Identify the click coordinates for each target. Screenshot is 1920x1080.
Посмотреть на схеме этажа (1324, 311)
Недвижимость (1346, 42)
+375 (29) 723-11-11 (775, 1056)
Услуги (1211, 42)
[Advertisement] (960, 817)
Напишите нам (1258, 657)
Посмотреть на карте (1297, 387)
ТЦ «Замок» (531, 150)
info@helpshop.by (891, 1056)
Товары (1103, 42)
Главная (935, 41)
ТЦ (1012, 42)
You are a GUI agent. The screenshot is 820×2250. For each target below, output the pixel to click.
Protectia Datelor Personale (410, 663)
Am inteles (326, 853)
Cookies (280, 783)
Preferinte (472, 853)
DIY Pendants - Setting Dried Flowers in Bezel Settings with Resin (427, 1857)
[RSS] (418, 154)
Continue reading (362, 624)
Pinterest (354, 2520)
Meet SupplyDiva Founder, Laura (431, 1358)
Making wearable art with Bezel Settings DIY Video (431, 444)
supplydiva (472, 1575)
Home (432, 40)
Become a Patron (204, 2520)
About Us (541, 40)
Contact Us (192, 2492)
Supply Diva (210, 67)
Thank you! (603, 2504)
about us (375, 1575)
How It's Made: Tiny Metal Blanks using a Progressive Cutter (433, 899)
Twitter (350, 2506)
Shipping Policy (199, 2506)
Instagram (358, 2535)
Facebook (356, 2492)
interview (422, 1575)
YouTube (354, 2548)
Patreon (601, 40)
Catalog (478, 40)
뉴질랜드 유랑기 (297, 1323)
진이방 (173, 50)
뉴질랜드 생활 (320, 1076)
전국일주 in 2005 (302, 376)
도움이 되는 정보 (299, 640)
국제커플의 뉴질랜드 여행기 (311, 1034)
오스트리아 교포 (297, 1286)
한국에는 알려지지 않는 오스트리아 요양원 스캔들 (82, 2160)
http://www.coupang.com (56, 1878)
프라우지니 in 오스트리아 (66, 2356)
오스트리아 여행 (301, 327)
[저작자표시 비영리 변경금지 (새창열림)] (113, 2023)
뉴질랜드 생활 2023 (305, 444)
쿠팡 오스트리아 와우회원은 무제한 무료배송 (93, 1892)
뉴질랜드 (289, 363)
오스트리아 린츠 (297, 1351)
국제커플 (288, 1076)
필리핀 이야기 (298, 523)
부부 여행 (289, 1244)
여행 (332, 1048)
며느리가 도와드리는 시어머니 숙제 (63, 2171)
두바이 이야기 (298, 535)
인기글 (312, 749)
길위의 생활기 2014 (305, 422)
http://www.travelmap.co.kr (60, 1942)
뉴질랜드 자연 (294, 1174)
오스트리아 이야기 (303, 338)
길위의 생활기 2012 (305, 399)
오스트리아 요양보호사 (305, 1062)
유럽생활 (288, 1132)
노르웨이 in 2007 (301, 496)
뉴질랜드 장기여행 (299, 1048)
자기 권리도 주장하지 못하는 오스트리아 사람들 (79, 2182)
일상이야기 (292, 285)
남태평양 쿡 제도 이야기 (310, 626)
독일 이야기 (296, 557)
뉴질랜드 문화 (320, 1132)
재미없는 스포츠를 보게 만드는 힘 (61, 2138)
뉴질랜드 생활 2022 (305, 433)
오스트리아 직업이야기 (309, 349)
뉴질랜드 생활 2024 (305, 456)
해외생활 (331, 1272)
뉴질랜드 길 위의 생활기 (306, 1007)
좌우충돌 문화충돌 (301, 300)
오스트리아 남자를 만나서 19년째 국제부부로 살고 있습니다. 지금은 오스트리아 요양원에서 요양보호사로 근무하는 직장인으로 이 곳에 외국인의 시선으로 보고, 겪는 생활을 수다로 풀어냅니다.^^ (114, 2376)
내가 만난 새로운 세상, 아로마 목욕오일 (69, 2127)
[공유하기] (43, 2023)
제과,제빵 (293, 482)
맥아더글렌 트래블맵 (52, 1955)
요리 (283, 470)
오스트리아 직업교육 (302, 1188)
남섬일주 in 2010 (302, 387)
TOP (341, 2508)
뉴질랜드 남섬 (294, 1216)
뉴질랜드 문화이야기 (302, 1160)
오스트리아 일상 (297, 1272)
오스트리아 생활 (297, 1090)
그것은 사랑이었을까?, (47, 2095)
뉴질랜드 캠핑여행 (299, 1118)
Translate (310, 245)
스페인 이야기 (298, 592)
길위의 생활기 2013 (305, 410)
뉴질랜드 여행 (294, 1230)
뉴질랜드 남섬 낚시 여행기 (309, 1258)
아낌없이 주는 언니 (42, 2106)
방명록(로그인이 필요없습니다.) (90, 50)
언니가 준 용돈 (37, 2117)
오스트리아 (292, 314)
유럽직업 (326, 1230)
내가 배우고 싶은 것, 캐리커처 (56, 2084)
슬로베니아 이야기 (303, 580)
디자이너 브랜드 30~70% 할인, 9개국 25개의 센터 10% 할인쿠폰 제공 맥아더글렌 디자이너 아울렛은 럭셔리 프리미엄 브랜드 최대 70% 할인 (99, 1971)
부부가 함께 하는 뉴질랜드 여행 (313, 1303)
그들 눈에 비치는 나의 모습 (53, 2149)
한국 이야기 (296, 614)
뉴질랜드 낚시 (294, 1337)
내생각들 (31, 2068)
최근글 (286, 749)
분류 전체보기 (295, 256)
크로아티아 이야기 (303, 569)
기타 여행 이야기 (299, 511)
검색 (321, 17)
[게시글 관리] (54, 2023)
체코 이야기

----------

● **EXERCISE PROMPT**:
Your answer must be the lines above from the one containing "Patreon (601, 40)" to the one containing "오스트리아 (292, 314)", both included, restated word for word.

● **WRITTEN SOLUTION**:
Patreon (601, 40)
Catalog (478, 40)
뉴질랜드 유랑기 (297, 1323)
진이방 (173, 50)
뉴질랜드 생활 (320, 1076)
전국일주 in 2005 (302, 376)
도움이 되는 정보 (299, 640)
국제커플의 뉴질랜드 여행기 (311, 1034)
오스트리아 교포 (297, 1286)
한국에는 알려지지 않는 오스트리아 요양원 스캔들 (82, 2160)
http://www.coupang.com (56, 1878)
프라우지니 in 오스트리아 (66, 2356)
오스트리아 여행 (301, 327)
[저작자표시 비영리 변경금지 (새창열림)] (113, 2023)
뉴질랜드 생활 2023 (305, 444)
쿠팡 오스트리아 와우회원은 무제한 무료배송 (93, 1892)
뉴질랜드 (289, 363)
오스트리아 린츠 (297, 1351)
국제커플 (288, 1076)
필리핀 이야기 (298, 523)
부부 여행 (289, 1244)
여행 (332, 1048)
며느리가 도와드리는 시어머니 숙제 (63, 2171)
두바이 이야기 (298, 535)
인기글 (312, 749)
길위의 생활기 2014 (305, 422)
http://www.travelmap.co.kr (60, 1942)
뉴질랜드 자연 (294, 1174)
오스트리아 이야기 (303, 338)
길위의 생활기 2012 (305, 399)
오스트리아 요양보호사 (305, 1062)
유럽생활 (288, 1132)
노르웨이 in 2007 (301, 496)
뉴질랜드 장기여행 (299, 1048)
자기 권리도 주장하지 못하는 오스트리아 사람들 (79, 2182)
일상이야기 (292, 285)
남태평양 쿡 제도 이야기 (310, 626)
독일 이야기 (296, 557)
뉴질랜드 문화 (320, 1132)
재미없는 스포츠를 보게 만드는 힘 (61, 2138)
뉴질랜드 생활 2022 (305, 433)
오스트리아 직업이야기 (309, 349)
뉴질랜드 생활 2024 (305, 456)
해외생활 (331, 1272)
뉴질랜드 길 위의 생활기 (306, 1007)
좌우충돌 문화충돌 (301, 300)
오스트리아 남자를 만나서 19년째 국제부부로 살고 있습니다. 지금은 오스트리아 요양원에서 요양보호사로 근무하는 직장인으로 이 곳에 외국인의 시선으로 보고, 겪는 생활을 수다로 풀어냅니다.^^ (114, 2376)
내가 만난 새로운 세상, 아로마 목욕오일 (69, 2127)
[공유하기] (43, 2023)
제과,제빵 (293, 482)
맥아더글렌 트래블맵 (52, 1955)
요리 (283, 470)
오스트리아 직업교육 (302, 1188)
남섬일주 in 2010 (302, 387)
TOP (341, 2508)
뉴질랜드 남섬 (294, 1216)
뉴질랜드 문화이야기 (302, 1160)
오스트리아 일상 (297, 1272)
오스트리아 생활 (297, 1090)
그것은 사랑이었을까?, (47, 2095)
뉴질랜드 캠핑여행 (299, 1118)
Translate (310, 245)
스페인 이야기 (298, 592)
길위의 생활기 2013 (305, 410)
뉴질랜드 여행 (294, 1230)
뉴질랜드 남섬 낚시 여행기 (309, 1258)
아낌없이 주는 언니 (42, 2106)
방명록(로그인이 필요없습니다.) (90, 50)
언니가 준 용돈 (37, 2117)
오스트리아 (292, 314)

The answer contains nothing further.